Pick up the Glastonbury travel diary entry where it stops, and write the next few paragraphs in the same voice.

▸ TEXT BLOCK
········

The Daily Diary of a Wandering Restaurateur
Gadding About Glastonbury

The Route I can't begin to tell you the joy of twelve hours of sleep! We might still be in bed except that the local rooster started announcing impending dawn at about 5am. Just to be sure nobody missed it, he kept delivering his message for another hour and a half! Ah, the simple rural life!

We did feel much more human after rebalancing the sleep account and a shower. The other nasty bit of transatlantic flight is living in the same clothes for two days. Fortunately we have a washer in the cottage so laundry is a project in waiting ... but not a project for today. Today we have serious work to do.

Task One is to find a working ATM and get some local currency. None of the units I tried yesterday seemed to want to give me money. I also need to find socks. I had compression socks for the plane, but somehow I managed to forget to bring my regular everyday ones. Annoying, but hopefully an easier problem to solve than if I needed shoes! Perhaps not, though ... at least in Glastonbury. If you missed the hippie heyday of the early 70s, it's alive and well in Glastonbury!

While the array of commercial ventures didn't skew toward head shops, they all reeked of inscense and were more often than not filled with crystals, magic amulets, natural fabric multi-colored clothing, tarot cards, obscure books on obscure spiritual topics and similar arrays of new age essentials, all with a rather seedy, if mellow, vibe. But for the lack of head shops, it reminded me of Berkeley or the Haight-Ashbury back in the day.

········

▸ EXCERPTED RECORDS
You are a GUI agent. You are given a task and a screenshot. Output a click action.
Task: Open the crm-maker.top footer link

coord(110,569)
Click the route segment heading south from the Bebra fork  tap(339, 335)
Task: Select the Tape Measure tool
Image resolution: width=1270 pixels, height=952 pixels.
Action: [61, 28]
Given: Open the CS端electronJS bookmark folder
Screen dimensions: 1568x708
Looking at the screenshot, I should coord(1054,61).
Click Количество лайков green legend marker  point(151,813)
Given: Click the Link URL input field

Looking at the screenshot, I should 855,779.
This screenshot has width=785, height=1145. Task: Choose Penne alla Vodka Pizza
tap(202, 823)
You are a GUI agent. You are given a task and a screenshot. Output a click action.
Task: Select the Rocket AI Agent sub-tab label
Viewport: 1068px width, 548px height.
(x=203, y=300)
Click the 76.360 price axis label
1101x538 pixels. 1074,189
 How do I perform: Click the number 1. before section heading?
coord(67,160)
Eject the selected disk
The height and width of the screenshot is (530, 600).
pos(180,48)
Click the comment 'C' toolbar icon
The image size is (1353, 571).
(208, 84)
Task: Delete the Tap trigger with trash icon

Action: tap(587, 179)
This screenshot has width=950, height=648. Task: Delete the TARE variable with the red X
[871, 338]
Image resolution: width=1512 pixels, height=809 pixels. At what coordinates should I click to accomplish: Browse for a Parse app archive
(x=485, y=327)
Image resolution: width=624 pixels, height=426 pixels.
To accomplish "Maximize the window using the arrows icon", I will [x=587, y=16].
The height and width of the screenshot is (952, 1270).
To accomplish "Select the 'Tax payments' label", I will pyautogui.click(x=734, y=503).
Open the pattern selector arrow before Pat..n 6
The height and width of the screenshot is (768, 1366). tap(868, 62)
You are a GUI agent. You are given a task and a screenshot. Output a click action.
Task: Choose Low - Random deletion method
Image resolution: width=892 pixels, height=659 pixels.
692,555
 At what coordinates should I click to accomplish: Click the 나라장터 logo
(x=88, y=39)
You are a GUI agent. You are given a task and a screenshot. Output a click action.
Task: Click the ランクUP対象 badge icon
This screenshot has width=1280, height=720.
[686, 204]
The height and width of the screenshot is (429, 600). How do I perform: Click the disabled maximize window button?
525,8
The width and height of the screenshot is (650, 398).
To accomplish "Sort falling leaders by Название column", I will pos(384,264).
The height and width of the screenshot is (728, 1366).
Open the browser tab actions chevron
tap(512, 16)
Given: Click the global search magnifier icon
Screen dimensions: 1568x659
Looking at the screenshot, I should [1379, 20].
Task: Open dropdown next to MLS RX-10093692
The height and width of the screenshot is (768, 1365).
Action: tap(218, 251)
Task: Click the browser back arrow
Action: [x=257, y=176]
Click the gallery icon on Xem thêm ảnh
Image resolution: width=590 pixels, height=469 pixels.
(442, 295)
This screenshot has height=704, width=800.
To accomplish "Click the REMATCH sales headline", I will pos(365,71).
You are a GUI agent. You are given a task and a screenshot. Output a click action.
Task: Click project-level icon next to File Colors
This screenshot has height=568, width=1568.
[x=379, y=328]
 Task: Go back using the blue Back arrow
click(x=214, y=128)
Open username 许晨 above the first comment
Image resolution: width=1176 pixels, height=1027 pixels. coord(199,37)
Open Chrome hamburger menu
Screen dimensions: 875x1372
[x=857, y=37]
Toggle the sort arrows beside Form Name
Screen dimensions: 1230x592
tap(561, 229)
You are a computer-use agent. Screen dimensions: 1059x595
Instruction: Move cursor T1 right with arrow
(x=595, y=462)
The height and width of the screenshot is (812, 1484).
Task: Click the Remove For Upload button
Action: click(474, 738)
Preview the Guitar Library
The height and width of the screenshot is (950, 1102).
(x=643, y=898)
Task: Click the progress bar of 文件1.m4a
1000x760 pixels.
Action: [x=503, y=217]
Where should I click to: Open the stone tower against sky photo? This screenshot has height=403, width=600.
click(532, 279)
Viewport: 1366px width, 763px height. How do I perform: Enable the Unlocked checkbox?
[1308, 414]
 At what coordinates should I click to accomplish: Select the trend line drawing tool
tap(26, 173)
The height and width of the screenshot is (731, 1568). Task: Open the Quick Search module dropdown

········

▸ WRITTEN ANSWER
It was looking like finding something as mundane as a pair of normal men's socks might be more of a project than I had imagined, but after several inquiries of likely locals, most of whom seemed puzzled by the question, I was finally directed to the one shop in town that actually carried conventional men's clothing. I found one pair of socks that will work, so I've at least bought a bit of time to extend the search elsewhere.

I even found an ATM willing to give me some money. I just wish I'd thought to take a picture of the scrambled pile of cash the machine spit out. I expected a neat stack of bills and was amused to receive a loose pile of randomly folded notes. It must be a hippie thing!

At the crack of noon we jumped into our Vauxhall Mokka and headed three miles down the road to Glastonbury. The obvious dining choices were actually rather limited. I was leaning toward the pub experience, Margene just wanted coffee and something light. We compromised on the Lazy Gecko Cafe and had a pleasant light lunch in their back garden.


Commercially speaking, Glastonbury is a hippie time warp. The vibe is good, and even though it appears the residents live in an alternate universe, they're enjoying it. In the end, that may be all that really matters.


Before the Summer of Love took up permanent residence, Glastonbury was a seat of power in the British Isles. Back in the day, that meant the Church and in the 10th century, Glastonbury Abbey was England's most powerful and wealthy. It was part of a network of monasteries that by 1500 owned one-quarter of all english land and had four times the income of the Crown. Then came Henry VIII who dissolved all the abbeys in 1536 and was particularly harsh with Glastonbury, where he not only destroyed the buildings, but hung and quartered the abbot.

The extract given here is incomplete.